Modeling data in DocumentDB

While schema-free databases, like Azure DocumentDB, make it super easy to embrace changes to your data model you should still spend some time thinking about your data.

How is data going to be stored? How is your application going to retrieve and query data? Is your application read heavy, or write heavy?

After reading this article, you will be able to answer the following questions:

  • How should I think about a document in a document database?
  • What is data modeling and why should I care?
  • How is modeling data in a document database different to a relational database?
  • How do I express data relationships in a non-relational database?
  • When do I embed data and when do I link to data?

Embedding data

When you start modeling data in a document store, such as DocumentDB, try to treat your entities as self-contained documents represented in JSON.

Before we dive in too much further, let us take a few steps back and have a look at how we might model something in a relational database, a subject many of us are already familiar with. The following example shows how a person might be stored in a relational database.

Relational database model

When working with relational databases, we've been taught for years to normalize, normalize, normalize.

Normalizing your data typically involves taking an entity, such as a person, and breaking it down in to discrete pieces of data. In the example above, a person can have multiple contact detail records as well as multiple address records. We even go one step further and break down contact details by further extracting common fields like a type. Same for address, each record here has a type like Home or Business

The guiding premise when normalizing data is to avoid storing redundant data on each record and rather refer to data. In this example, to read a person, with all their contact details and addresses, you need to use JOINS to effectively aggregate your data at run time.
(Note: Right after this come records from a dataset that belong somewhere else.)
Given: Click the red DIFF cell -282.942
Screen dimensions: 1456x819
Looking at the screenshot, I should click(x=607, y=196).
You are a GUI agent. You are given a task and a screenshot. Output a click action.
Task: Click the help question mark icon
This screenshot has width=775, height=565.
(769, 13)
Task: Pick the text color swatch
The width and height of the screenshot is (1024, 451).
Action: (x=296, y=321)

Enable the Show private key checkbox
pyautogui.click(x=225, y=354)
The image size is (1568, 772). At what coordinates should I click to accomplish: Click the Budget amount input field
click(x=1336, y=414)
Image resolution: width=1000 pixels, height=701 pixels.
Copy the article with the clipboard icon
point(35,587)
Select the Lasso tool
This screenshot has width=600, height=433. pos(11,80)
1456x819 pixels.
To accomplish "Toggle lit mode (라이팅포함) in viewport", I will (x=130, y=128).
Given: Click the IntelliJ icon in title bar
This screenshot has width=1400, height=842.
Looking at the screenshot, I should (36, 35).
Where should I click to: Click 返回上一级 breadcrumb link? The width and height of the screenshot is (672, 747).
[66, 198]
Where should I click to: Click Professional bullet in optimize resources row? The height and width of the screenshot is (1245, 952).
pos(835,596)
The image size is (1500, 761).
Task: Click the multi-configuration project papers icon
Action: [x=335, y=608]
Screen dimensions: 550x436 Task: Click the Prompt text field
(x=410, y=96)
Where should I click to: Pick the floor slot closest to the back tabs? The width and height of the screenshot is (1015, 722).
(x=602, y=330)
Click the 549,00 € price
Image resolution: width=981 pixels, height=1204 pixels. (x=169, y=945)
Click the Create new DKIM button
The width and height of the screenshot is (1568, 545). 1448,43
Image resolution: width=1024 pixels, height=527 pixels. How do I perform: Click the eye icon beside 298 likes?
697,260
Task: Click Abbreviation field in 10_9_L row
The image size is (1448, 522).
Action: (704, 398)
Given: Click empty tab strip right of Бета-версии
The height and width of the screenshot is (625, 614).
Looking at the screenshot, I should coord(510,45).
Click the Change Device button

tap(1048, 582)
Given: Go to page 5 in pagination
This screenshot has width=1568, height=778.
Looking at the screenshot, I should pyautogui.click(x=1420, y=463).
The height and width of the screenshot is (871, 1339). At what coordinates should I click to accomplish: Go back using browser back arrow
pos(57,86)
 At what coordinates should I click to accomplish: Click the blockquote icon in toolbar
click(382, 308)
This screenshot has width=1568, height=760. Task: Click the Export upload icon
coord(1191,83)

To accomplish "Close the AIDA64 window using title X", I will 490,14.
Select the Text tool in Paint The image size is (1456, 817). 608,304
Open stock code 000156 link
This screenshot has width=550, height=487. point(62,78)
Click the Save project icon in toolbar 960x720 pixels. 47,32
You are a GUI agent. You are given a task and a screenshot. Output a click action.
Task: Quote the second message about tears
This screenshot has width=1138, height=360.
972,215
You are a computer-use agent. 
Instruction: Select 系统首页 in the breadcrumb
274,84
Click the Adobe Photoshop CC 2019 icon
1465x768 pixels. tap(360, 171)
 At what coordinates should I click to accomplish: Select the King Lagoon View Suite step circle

SELECT p.FirstName, p.LastName, a.City, cd.Detail
FROM Person p
JOIN ContactDetail cd ON cd.PersonId = p.Id
JOIN ContactDetailType on cdt ON cdt.Id = cd.TypeId
JOIN Address a ON a.PersonId = p.Id

Updating a single person with their contact details and addresses requires write operations across many individual tables.

Now let's take a look at how we would model the same data as a self-contained entity in a document database.

{
    "id": "1",
    "firstName": "Thomas",
    "lastName": "Andersen",
    "addresses": [
        {            
            "line1": "100 Some Street",
            "line2": "Unit 1",
            "city": "Seattle",
            "state": "WA",
            "zip": 98012
        }
    ],
    "contactDetails": [
        {"email: "thomas@andersen.com"},
        {"phone": "+1 555 555-5555", "extension": 5555}
    ] 
}

Using the approach above we have now denormalized the person record where we embedded all the information relating to this person, such as their contact details and addresses, in to a single JSON document. In addition, because we're not confined to a fixed schema we have the flexibility to do things like having contact details of different shapes entirely.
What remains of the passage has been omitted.